There’s a twist. She’s near equal to me at cruising speed using her 2007 (24 inch), 140 Tsunami, when I’m in my 145 Tsunami. However, paddling into a 15 mph wind with 18 to 24 inch waves, I need to shift into force-of -will mode to hang with her. Still another twist. Under normal conditions, I can “power” away from her at will, but when we hear thunder, she takes off like a bolt of lightning. If I stop for a quick drink of water, it take maximum effort to catch her. Theories and formulas are grand, but there nothing like swinging a blade and pushing the envelope with another person. Perception alone is inadequate. She often remarks about how fast it feels we’re going. The GPS puts it in proper perspective every time.
Another twist: I often trade off boats and paddles to give a partner the experience to try different equipment. On half a dozen trips, she used my new 145 Tsunami and hated everything about it. I reverted to the 125 Tsunami and could outpace her in every way. Her main complaint was the width and hight of the cockpit and deck. We went to a shop so she could test the 140 Tsunami and she fell in love with it. She complains about the 145 to this day.
Preachnpaddle. I’m curious why you specified the three Tsunami models in particular.
Whenever folks talk about canoe/kayak speed I always wonder whether they mean a short all out sprint or a long paddle or ?
Since shorter boats have less skin friction they require less effort than longer boats at low speeds before the hull shape dominates drag…so in principle if a paddler could put out the same energy the 12.5 would be fastest up until a speed where skin friction plus form drag is lower on the 14.5, then the 14.5 is fastest (most efficient) until the skin plus form drag on the 16.5 is lower.
I recently bought a used 16 foot solo canoe (Bell Magic). I like it but it didn’t feel any faster than my 15 foot Bell Merlin II. Both boats have the same capacity (160-280 ideal load) and both have a 25.5 inch waterline width. Even though the 16 footer has a higher theoretical hull speed (6.2 vs 6.0) for me the 15 footer is more efficient at all speeds right up to the 5.7 I could do in both canoes. Plus the 15 footer is more effortless in the normal 3-4.5 mph range.
Back to Pungos.
As we’ve aged and paddled, my female paddling partner has gotten faster to the point of leaving me. She is 15 years younger and in good shape.
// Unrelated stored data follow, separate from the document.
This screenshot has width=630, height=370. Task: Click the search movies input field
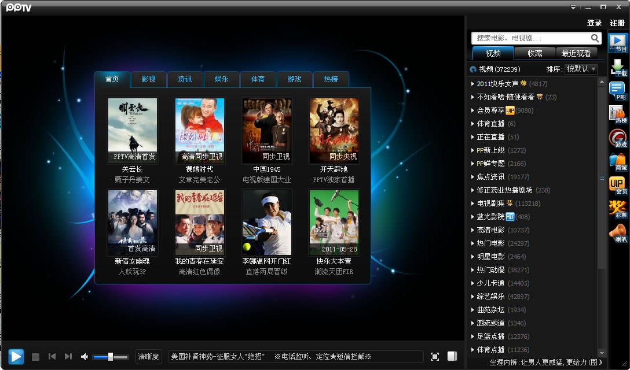coord(530,38)
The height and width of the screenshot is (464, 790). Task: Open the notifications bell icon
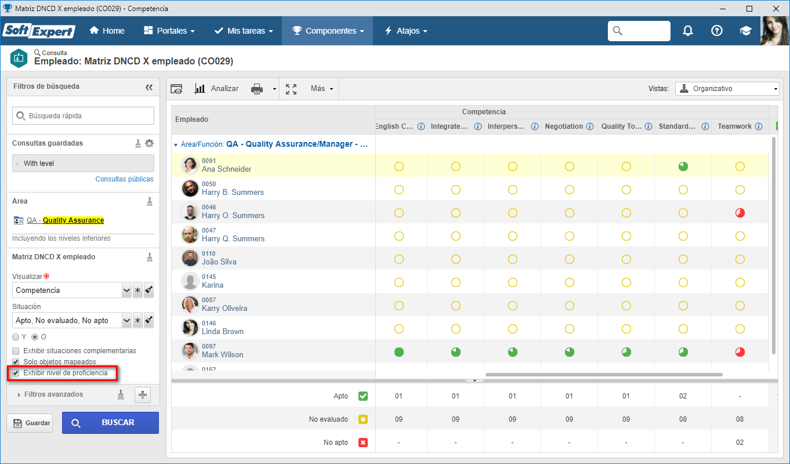point(688,31)
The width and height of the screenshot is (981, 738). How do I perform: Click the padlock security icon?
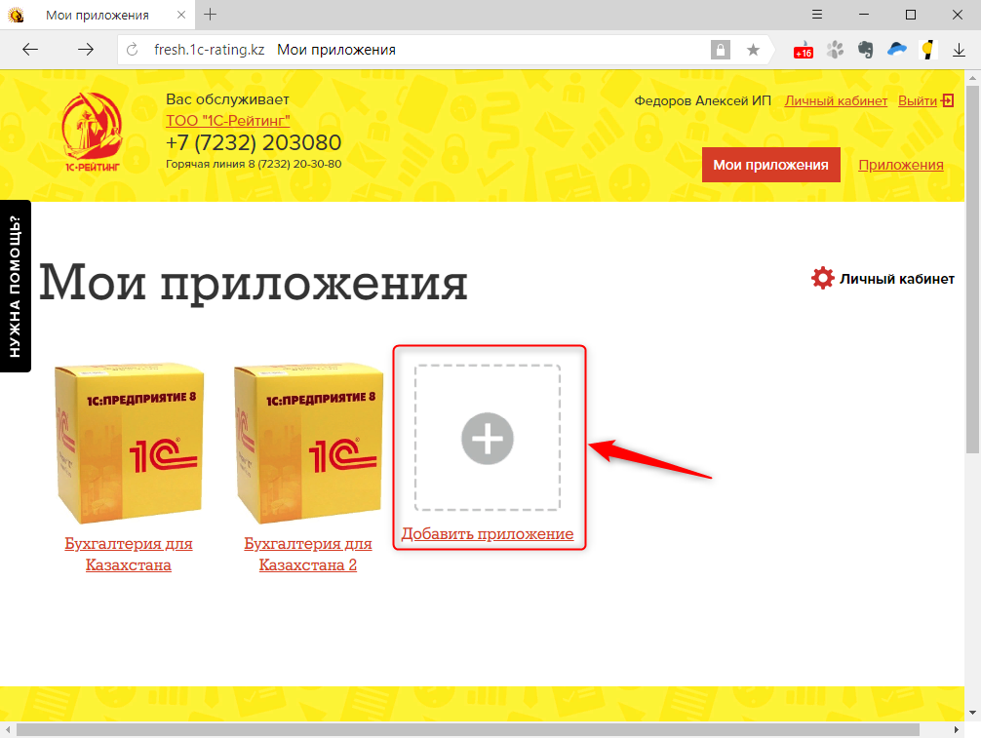point(721,50)
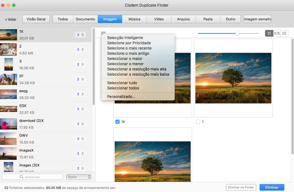The height and width of the screenshot is (192, 294).
Task: Go back with the Voltar button
Action: point(10,20)
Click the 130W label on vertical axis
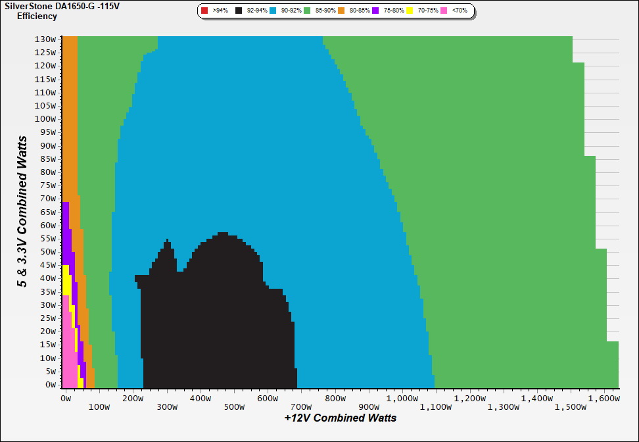This screenshot has height=442, width=639. [45, 39]
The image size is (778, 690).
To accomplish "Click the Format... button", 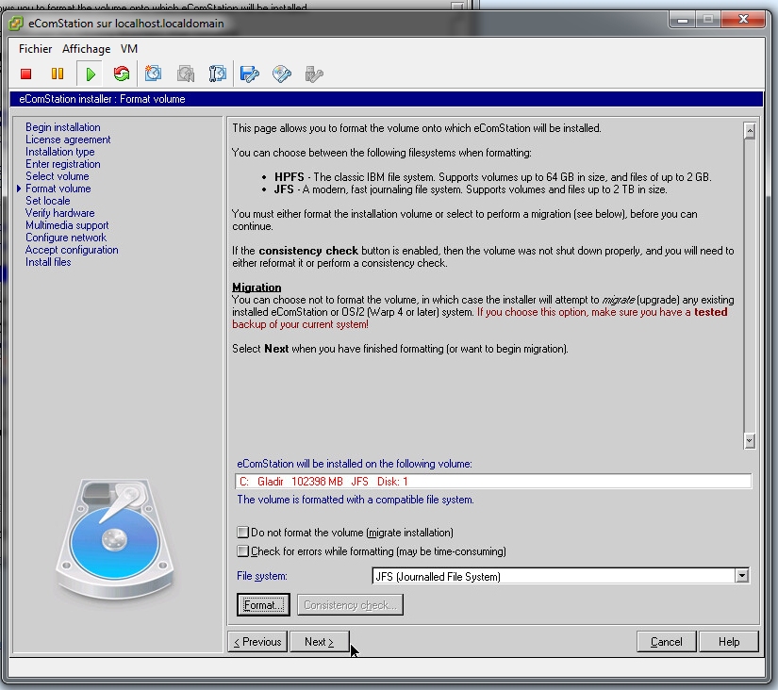I will 262,605.
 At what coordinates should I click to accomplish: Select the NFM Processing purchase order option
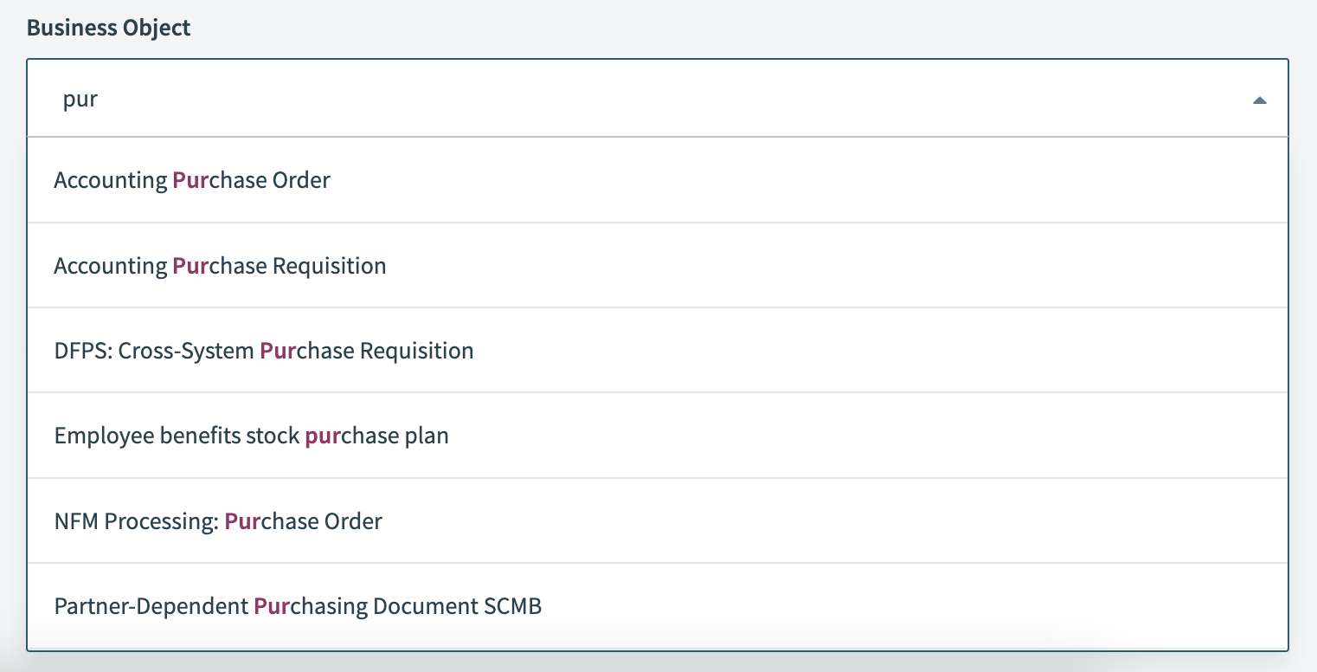pyautogui.click(x=218, y=520)
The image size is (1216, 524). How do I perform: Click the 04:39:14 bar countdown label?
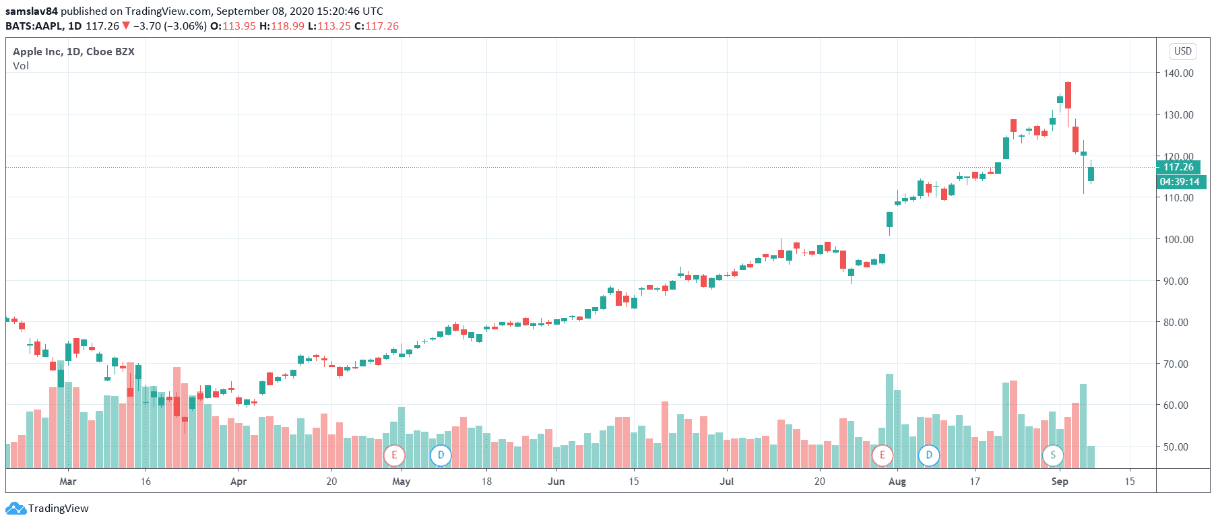pyautogui.click(x=1179, y=182)
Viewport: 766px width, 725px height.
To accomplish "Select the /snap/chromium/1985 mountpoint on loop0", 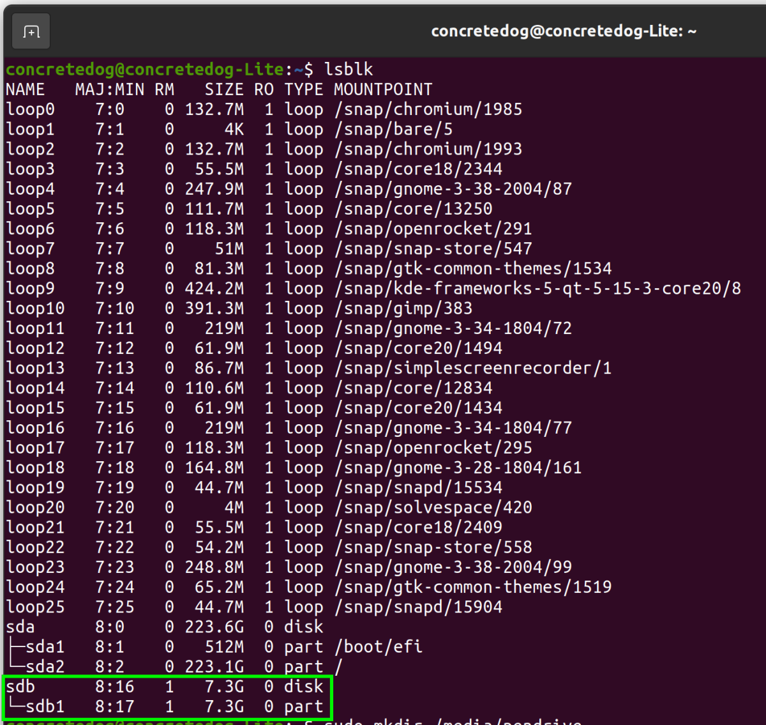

She in the P140 and me in the Tarpon 160.
So, I put her in the Pungo 120 and me in the 140, thinking it would make the difference.
She still left me without even trying.
The motor is the major factor as already stated.
If you want the fastest boat, check out what professional racers are consistently winning in for various classes of boats. . Many of these people are making a significant amount of their income from racing and the top competitors are closely matched in ability. They and their coaches have spent more time trying boats and poring over all of the theoretical aspects of boats than we ever will. There may be more than one boat in each class that may be nearly identical in performance and it may change according to conditions. Theories are one thing but results are another.
I’m not a racer and fast enough is good enough for me.